Work to complete:
Please reproduce the text of these items line for line, leaving out the pictures.

Records supplied:
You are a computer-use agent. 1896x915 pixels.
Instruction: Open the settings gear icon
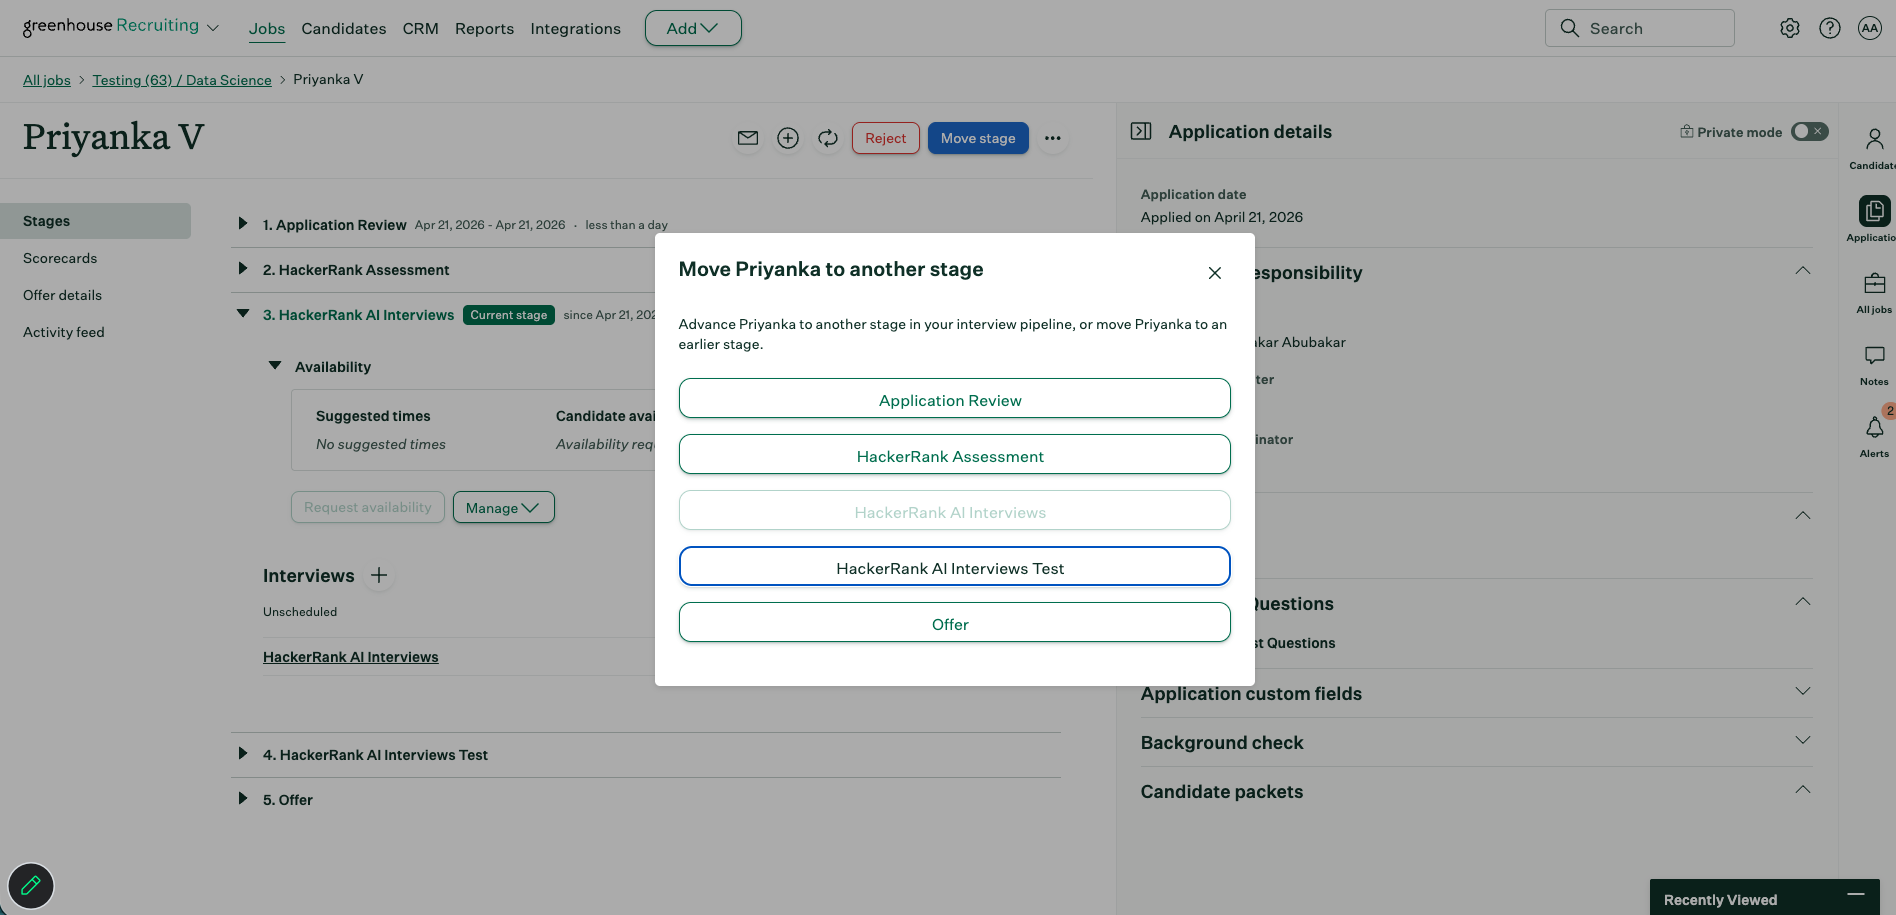pyautogui.click(x=1790, y=28)
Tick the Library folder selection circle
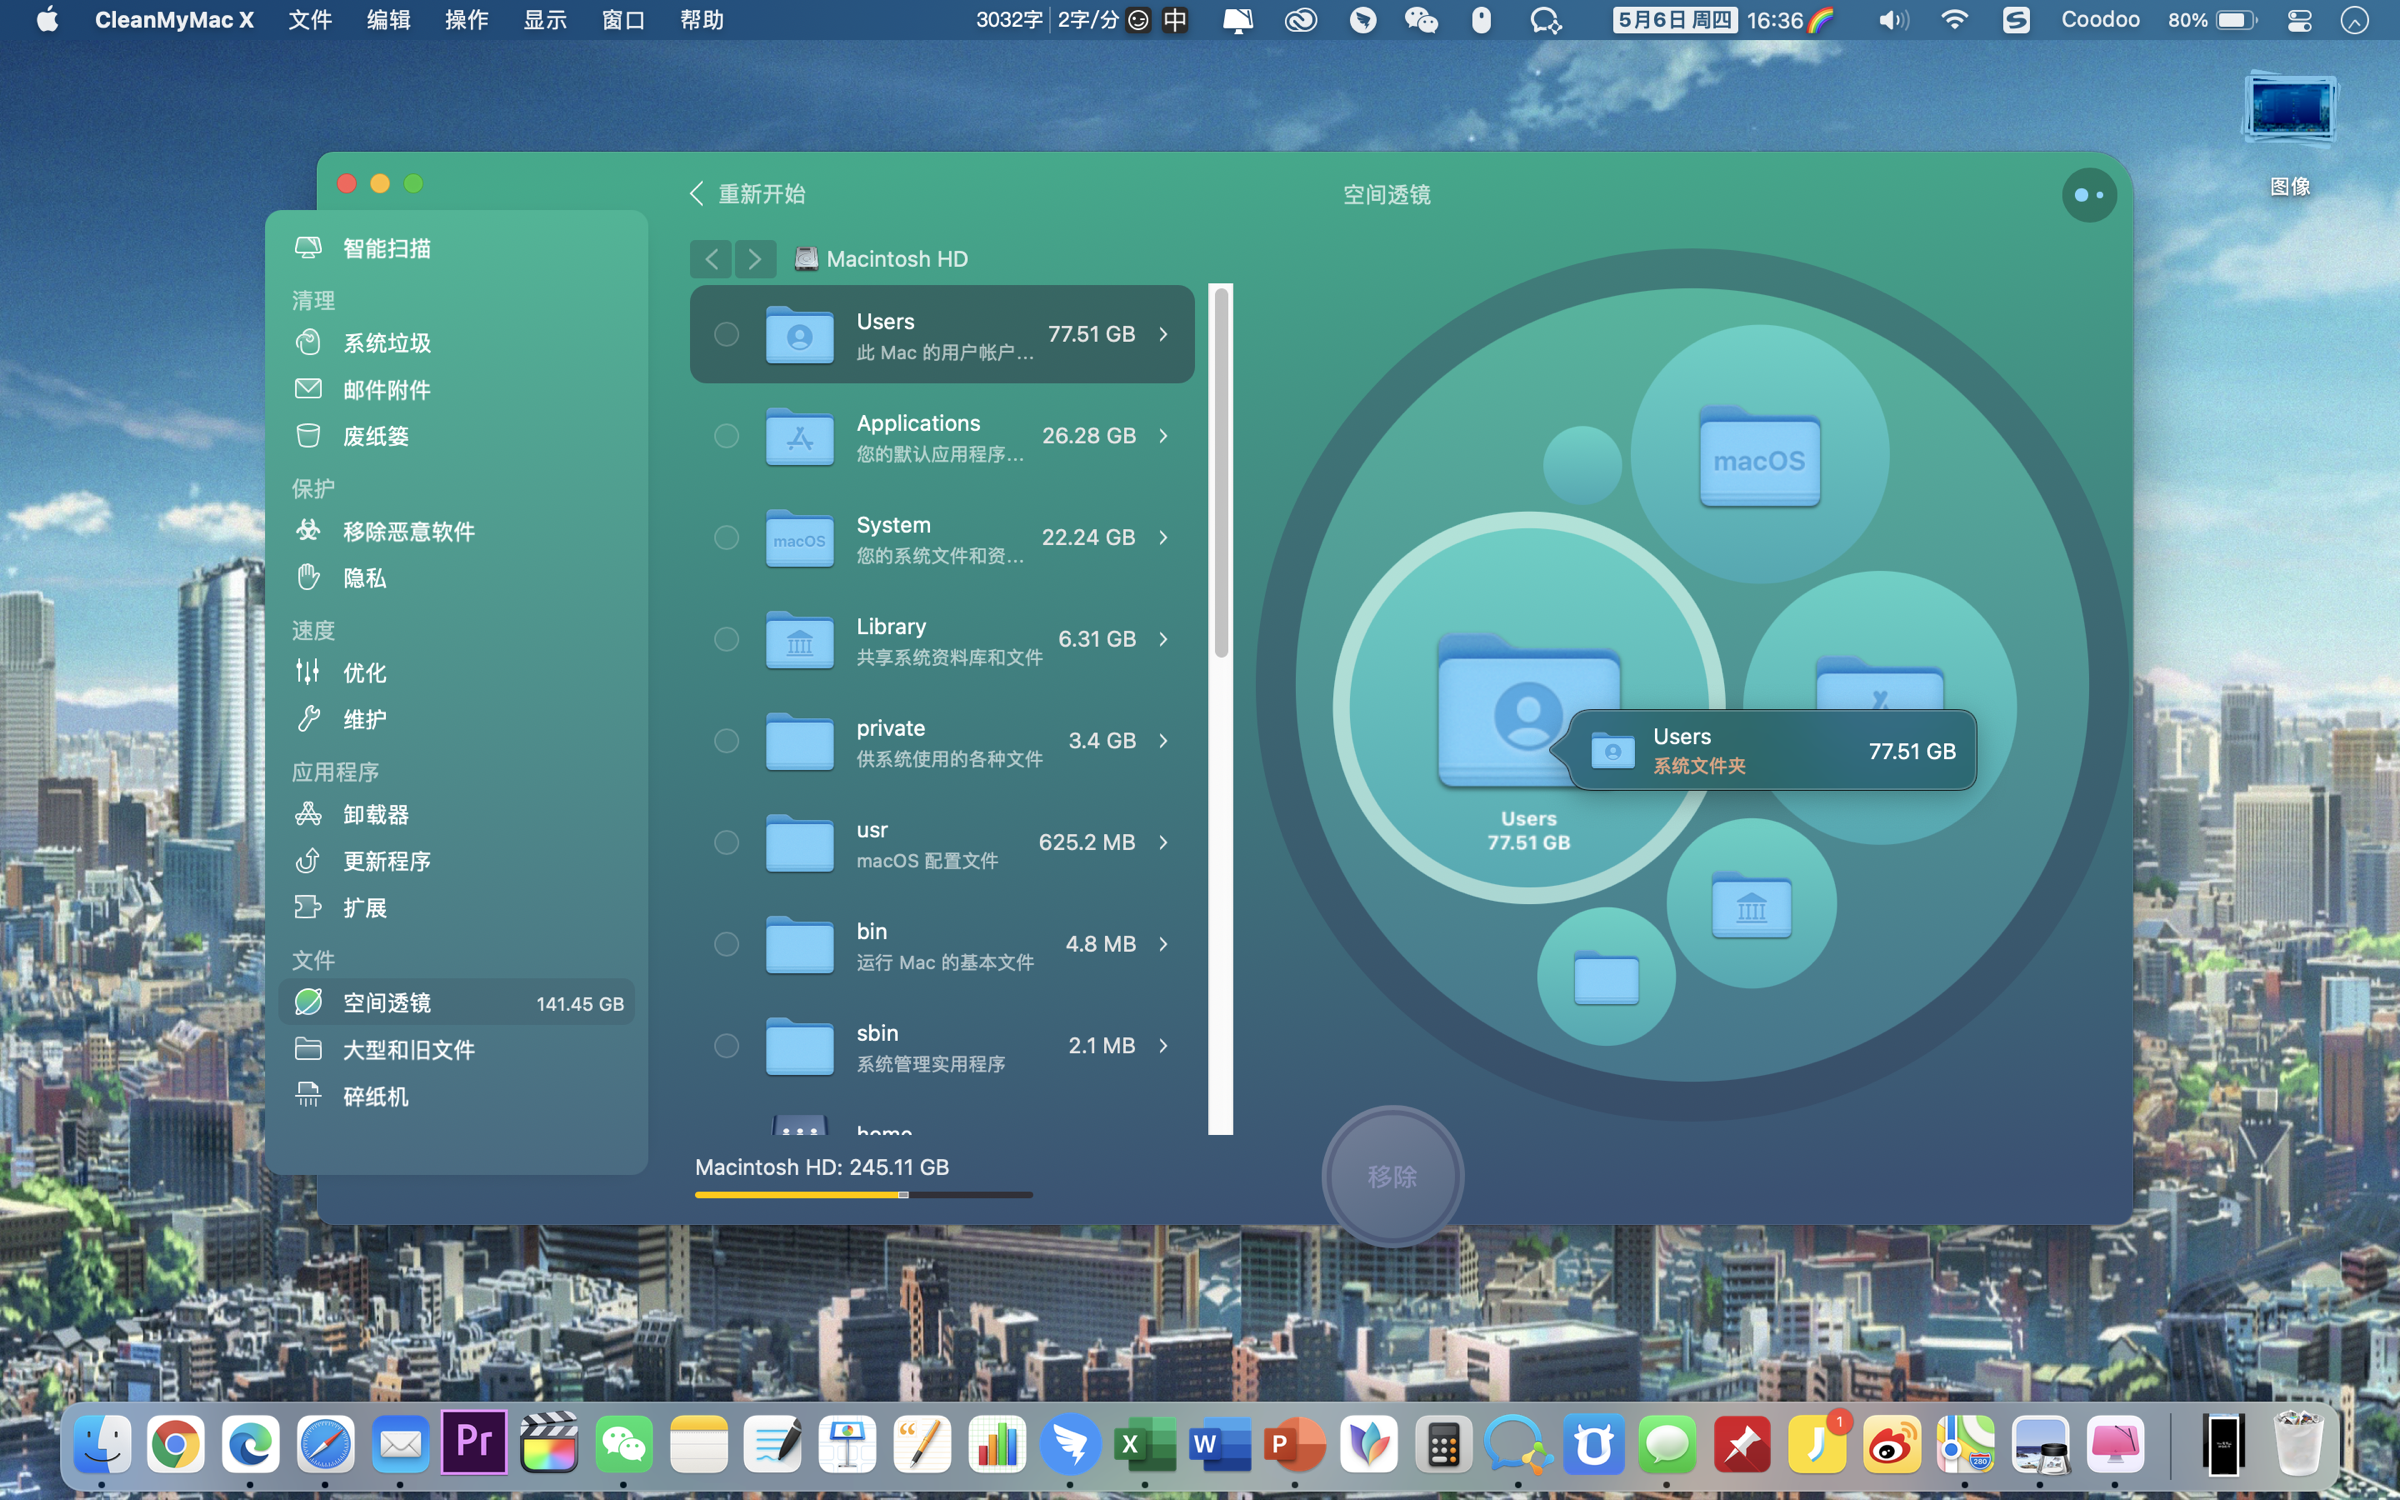2400x1500 pixels. [726, 639]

Correct response:
You are a computer-use agent. 1896x915 pixels.
Instruction: Open the settings gear icon
pyautogui.click(x=1790, y=28)
Tick the Library folder selection circle
2400x1500 pixels. [726, 639]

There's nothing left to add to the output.